Acciones requeridas
1. Según el fragmento del documento, ¿qué sacramento es el "signum efficax" por excelencia de nuestra unión salvífica con el Señor?
2. Imprime el pasaje del fragmento del documento que va desde "Así pues, en" hasta "la resurrección final.", este último incluido.

Fragmento del documento
○ ○ ○

Todo impulso vital, toda gracia que recibimos de Cristo es, en efecto, una comunicación de su vida gloriosa, que prepara, refuerza y confirma la glorificación definitiva de su Iglesia y de aquellos que están unidos a ella: el sacramento que nos inserta en el cuerpo místico es el sacramento de nuestra iniciación en el misterio pascual, en el cual morimos con Cristo para resucitar con él; en él, Cristo resucitado, nos hace participantes de su espíritu y nos comunica la "prenda de nuestra herencia", es decir, de la herencia incorruptible, sin mancha e inaccesible, que se nos reserva en los cielos (1 Pe 1,4). Y de la misma forma que en el bautismo, también en cada contacto sucesivo y en cada encuentro vital con el Señor se refuerza no sólo nuestra fe y nuestra esperanza en él, que ha triunfado del pecado y de la muerte, sino que hundimos más sólidamente aún nuestras raíces en su caridad y quedamos unidos cada vez más íntimamente con aquel que es el "primogénito entre muchos hermanos" (Rom 8,29) y que está glorioso en los cielos. Lo cual resulta especialmente evidente en el sacramento a cuyo alrededor gravita toda nuestra vida, el "signum efficax" por excelencia de nuestra unión salvífica con el Señor, es decir, el sacramento de la eucaristía, en el que nos alimentamos del cuerpo y de la sangre de nuestro Salvador, que triunfa ahora en la gloria del Padre; el mismo Jesucristo nos dice precisamente de ella: "Yo soy el pan vivo bajado del cielo. Si alguien come de este pan, vivirá eternamente... El que come mi carne y bebe mi sangre tiene vida eterna, y yo lo resucitaré en el último día" (Jn 6,51-54).

Así pues, en espera de aquel día, el que se encuentra inserto en Cristo y se alimenta de la carne del Señor posee una verdadera prenda de la vida gloriosa futura y, aunque se encuentre en camino, participa realmente de la vida de Cristo resucitado, a pesar de que esta vida, a causa de nuestra condición, tan sólo pueda tener su pleno desarrollo en la resurrección final.

○ ○ ○

Ítems mostrados

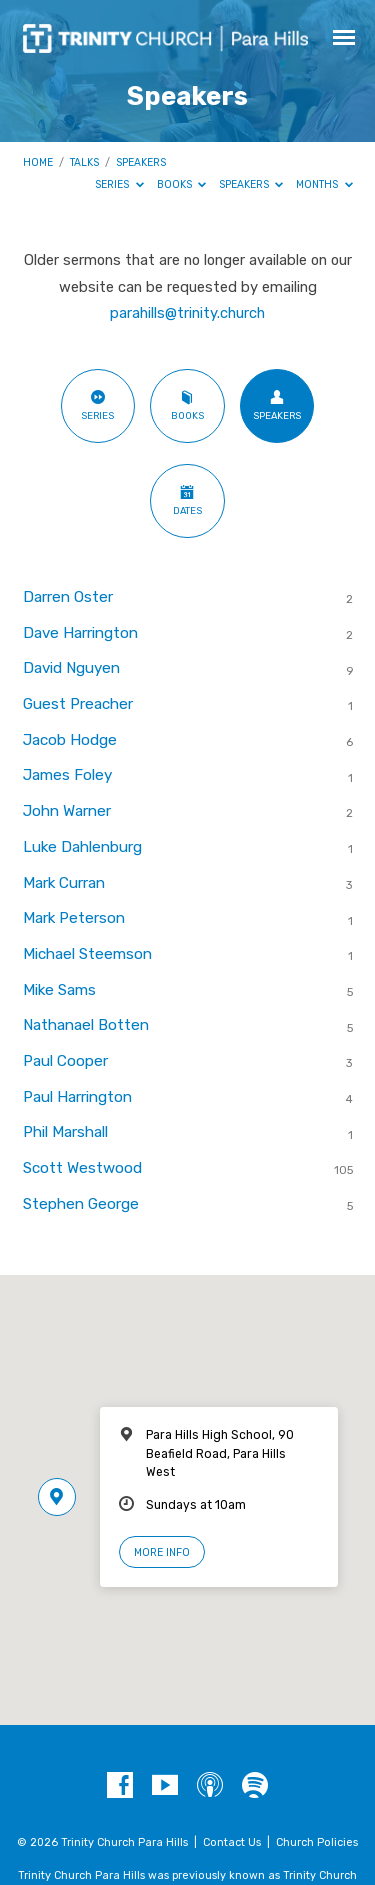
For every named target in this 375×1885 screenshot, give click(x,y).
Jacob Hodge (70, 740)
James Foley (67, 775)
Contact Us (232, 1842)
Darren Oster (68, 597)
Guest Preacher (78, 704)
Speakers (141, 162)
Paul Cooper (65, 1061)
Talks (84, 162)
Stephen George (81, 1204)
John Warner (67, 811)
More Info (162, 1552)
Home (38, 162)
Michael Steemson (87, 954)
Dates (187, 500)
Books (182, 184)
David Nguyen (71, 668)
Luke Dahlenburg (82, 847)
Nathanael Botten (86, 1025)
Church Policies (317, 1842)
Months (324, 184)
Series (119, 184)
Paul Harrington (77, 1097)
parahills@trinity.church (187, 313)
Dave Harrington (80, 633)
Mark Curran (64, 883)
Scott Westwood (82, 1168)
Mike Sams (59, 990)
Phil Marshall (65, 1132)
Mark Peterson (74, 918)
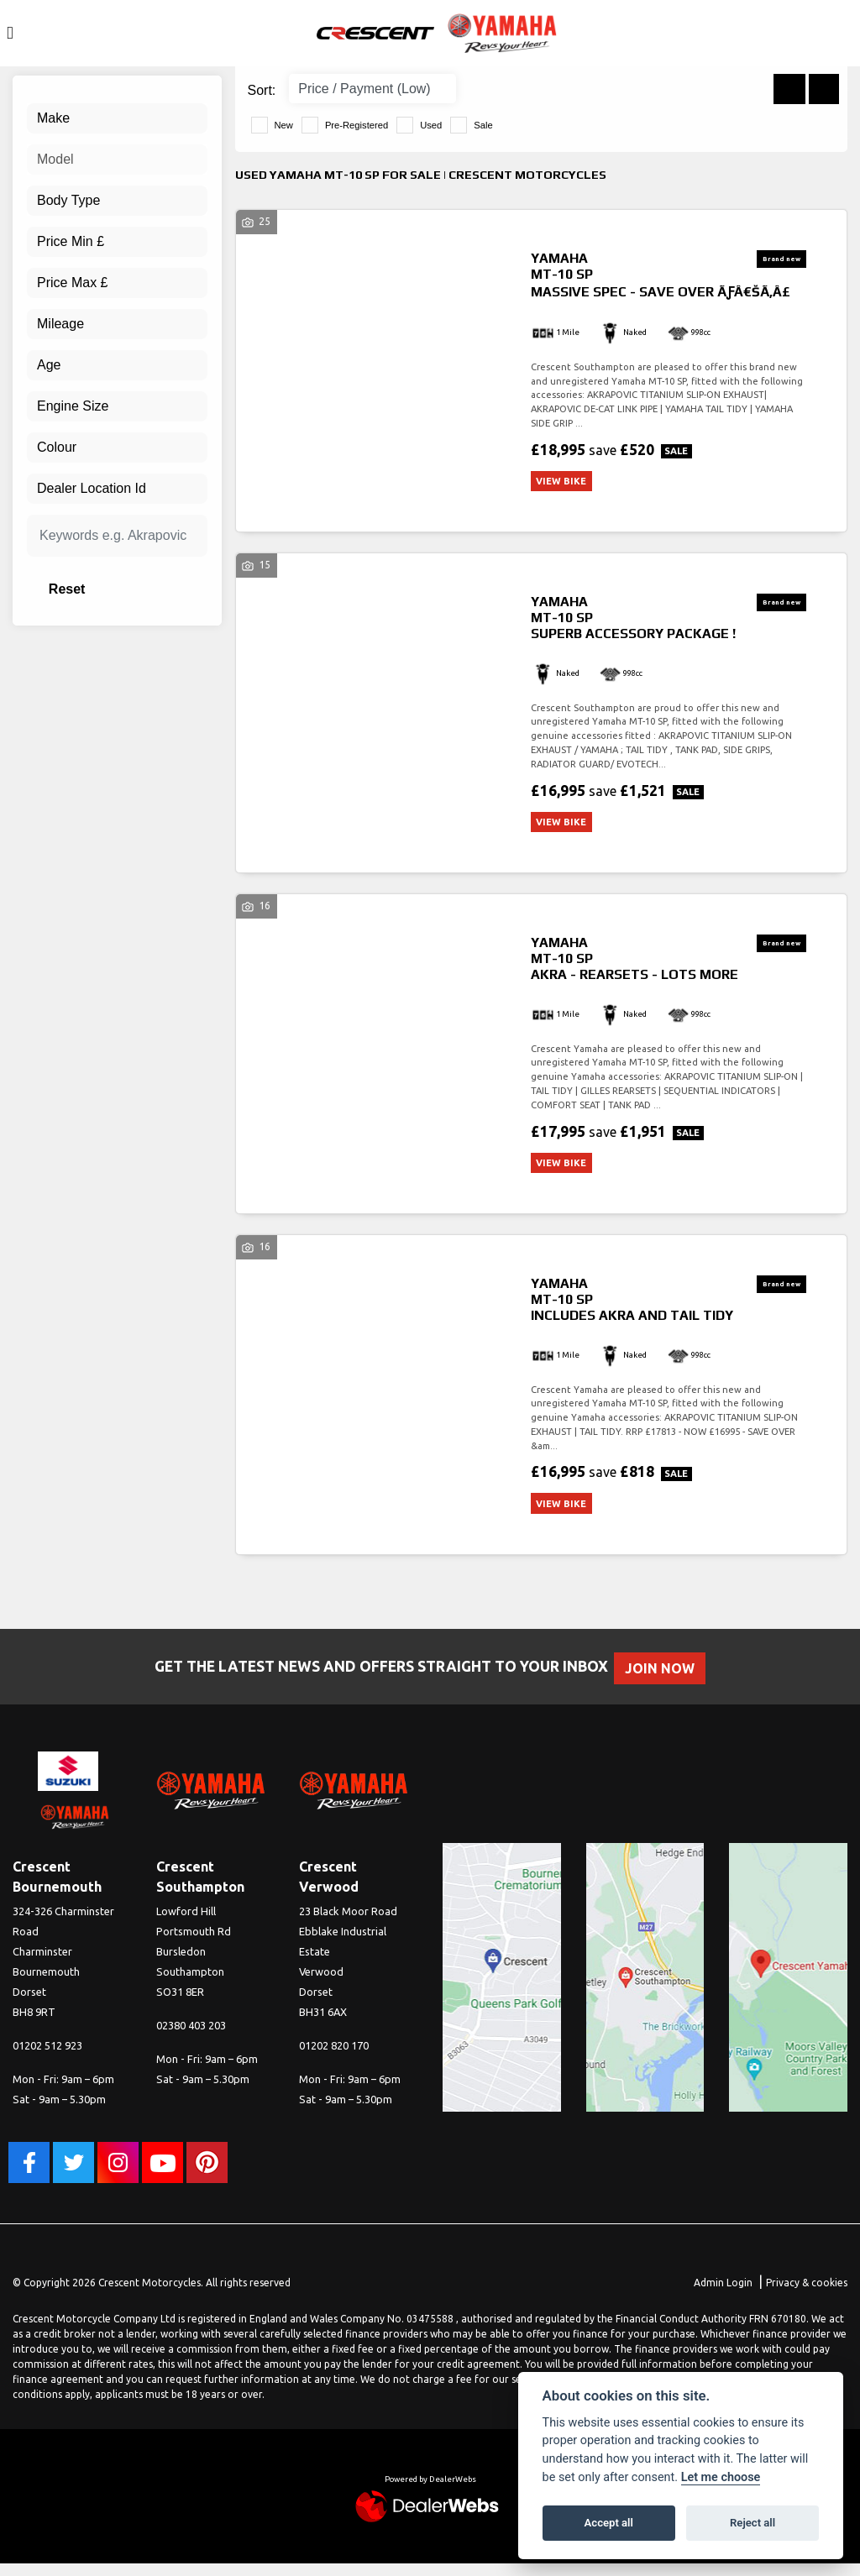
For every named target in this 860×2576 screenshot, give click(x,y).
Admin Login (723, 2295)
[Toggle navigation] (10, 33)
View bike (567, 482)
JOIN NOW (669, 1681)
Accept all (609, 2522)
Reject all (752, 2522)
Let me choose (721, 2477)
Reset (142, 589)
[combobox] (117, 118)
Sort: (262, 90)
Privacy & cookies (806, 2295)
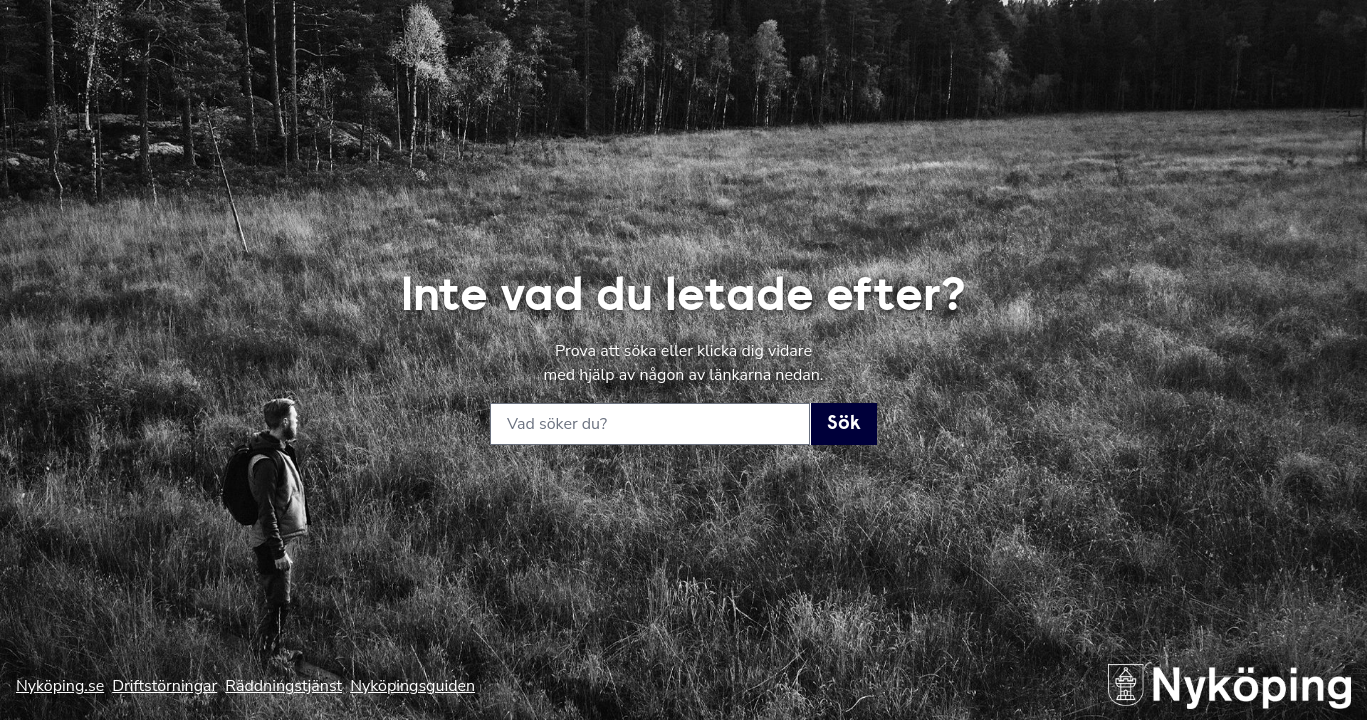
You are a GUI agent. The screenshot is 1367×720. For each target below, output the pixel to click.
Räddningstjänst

○ ○ ○

Resultados del ejercicio
1. El sacramento de la eucaristía.

2.
Así pues, en espera de aquel día, el que se encuentra inserto en Cristo y se alimenta de la carne del Señor posee una verdadera prenda de la vida gloriosa futura y, aunque se encuentre en camino, participa realmente de la vida de Cristo resucitado, a pesar de que esta vida, a causa de nuestra condición, tan sólo pueda tener su pleno desarrollo en la resurrección final.